While viewing all of the data at once is interesting, we can dive deeper than that. For instance, let’s examine what teams performed the best when only players of a certain position are taken into account.

Kli7TJR.jpg

It is pretty easy to see how Phoenix ended up with the worst score of the decade, since they were in the bottom two at all three positions. Montreal, on the other hand, was in the top five in each case. Keep in mind that while all picks at all positions have success difference scores that sum to zero, this is not true of individual positions. Across the board, forwards (0.28) did better than the average pick at their position, while defensemen (-0.06) and goalies (-1.33) did worse. Generally, teams get more value out of picking forwards than any other position. Centers proved to be the best of all, with an average score of 1.33. In fact, every single other position – wingers, defensemen, and goalies – all had negative average scores because centers outperformed them by so much. This isn’t just a one round fluke either: centers outperformed the average across positions in every single round.

It’s also compelling to see how different teams performed in each individual round. Here are the top and bottom five teams in the first round.

eeP3SsP.jpg

Philadelphia was deadly in the first round in this decade, picking players with positive success difference ratings with eight of their ten picks. Headlining this group is number one center Claude Giroux, who scored a 25.05. The Rangers, however, picked seven negative players with their ten picks, and six of these players were double digit negatives. Hugh Jessiman, the bust of the unbelievable 2003 draft, had the lowest rating, scoring a -24.10.

What if, rather than breaking down the pool by round, we dissect it by nationality of draftees. Which teams drafted best from certain regions of the world? I broke the countries that had a good chunk of draftees into North America, the Russian Block (Russia, Belarus, and Yugoslavia), and Europe. There were a few other countries that produced NHL picks in this time period, but their sample sizes were too small to produce meaningful data (the country with the highest average player difference rating is Brazil because Robin Regehr is the only player ever drafted from that country). Note that, like the above grouping by position, not every region has to have a total score of 0. North America outperformed Europe and the Russian Block.

PB20goO.jpg

Whoever was Montreal’s Russian scout in this decade needs a bonus. That area of the world was a whopping -2.95 on average, but Montreal was one of only five teams that managed to be positive, positing an 8.028. They were more than twice as good as the next team.
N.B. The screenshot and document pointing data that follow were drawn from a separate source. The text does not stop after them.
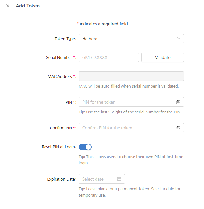The image size is (204, 209).
Task: Click the Token Type label
Action: (x=65, y=39)
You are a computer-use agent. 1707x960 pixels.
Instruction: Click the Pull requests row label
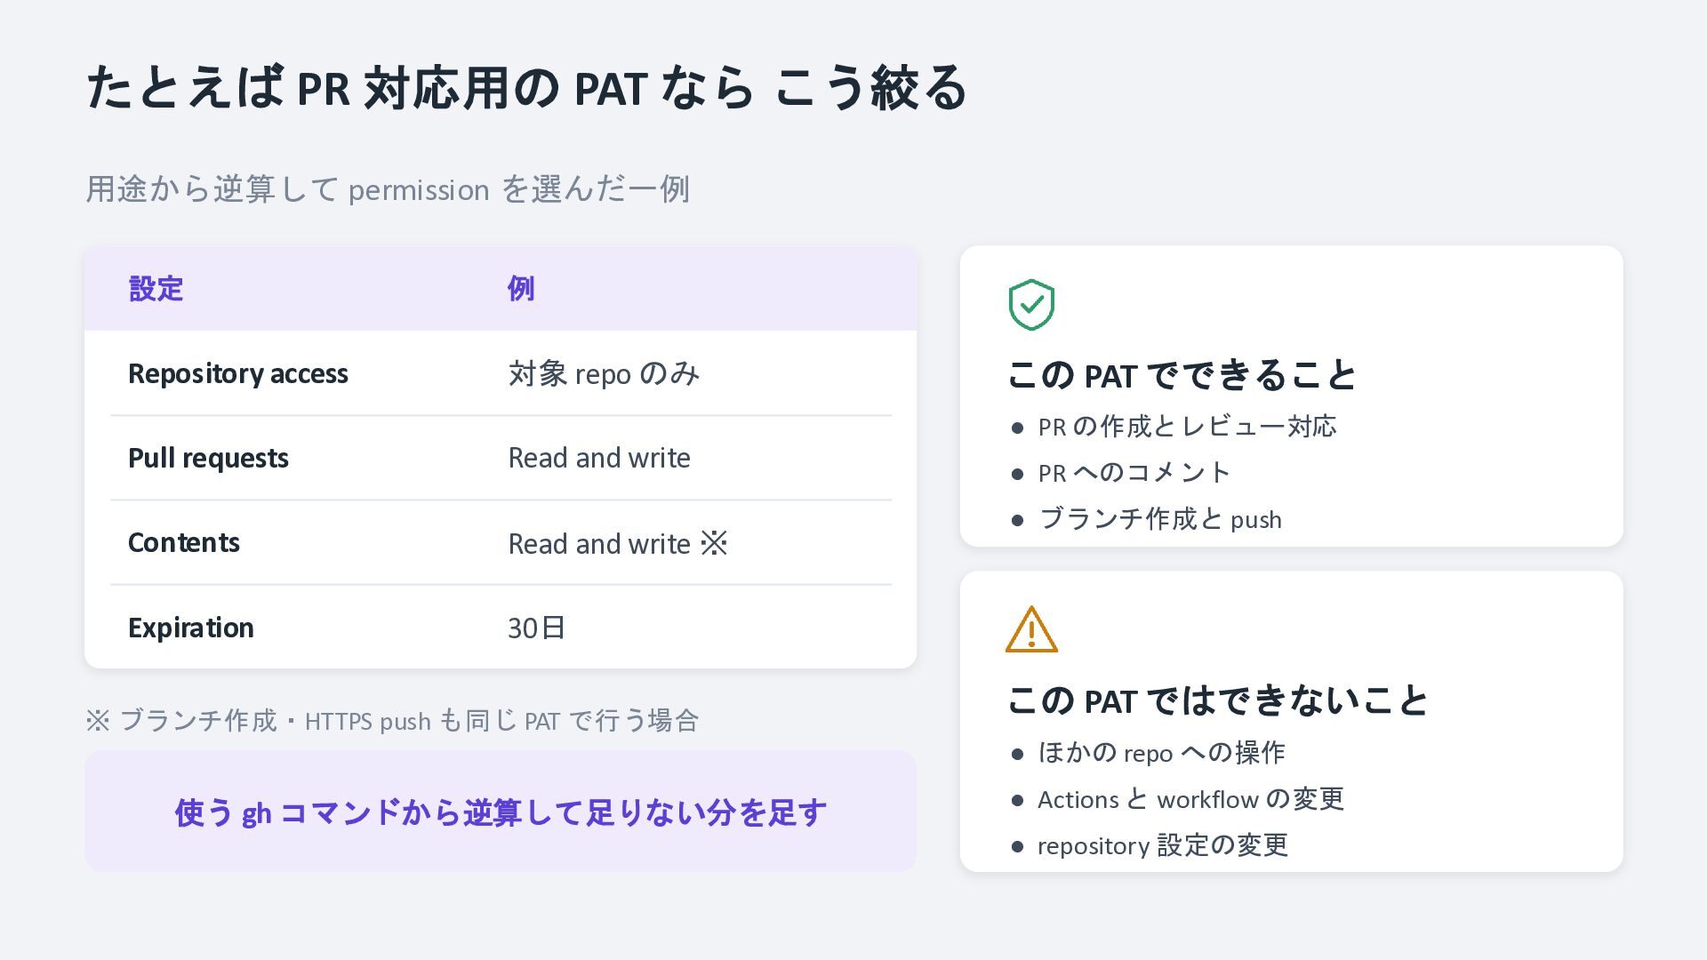208,458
They drafted four NHL regulars from this region: Andrei Markov, the Kostitsyn brothers, and Alexei Emelin. They also had the best record drafting Europeans, but fell exactly in the middle of the pack at 15th in the North American rankings. On the macro level, it is worth nothing that at least in this decade, the “Russian Factor†is supported by data. In part due to lower GP ratings after some players left for the KHL, Russian Block players posted objectively worse success ratings.

Obviously this can be dissected much further, but let’s move on from teams and focus on the best individual picks on the decade. Here are the ten best and ten worst picks from 1998 to 2007:

xh39Eey.jpg


1cJtTQO.jpg

Note that the Red Wings’ two franchise forwards both are in the top five best picks, while the Rangers managed to make two of the nine worst selections.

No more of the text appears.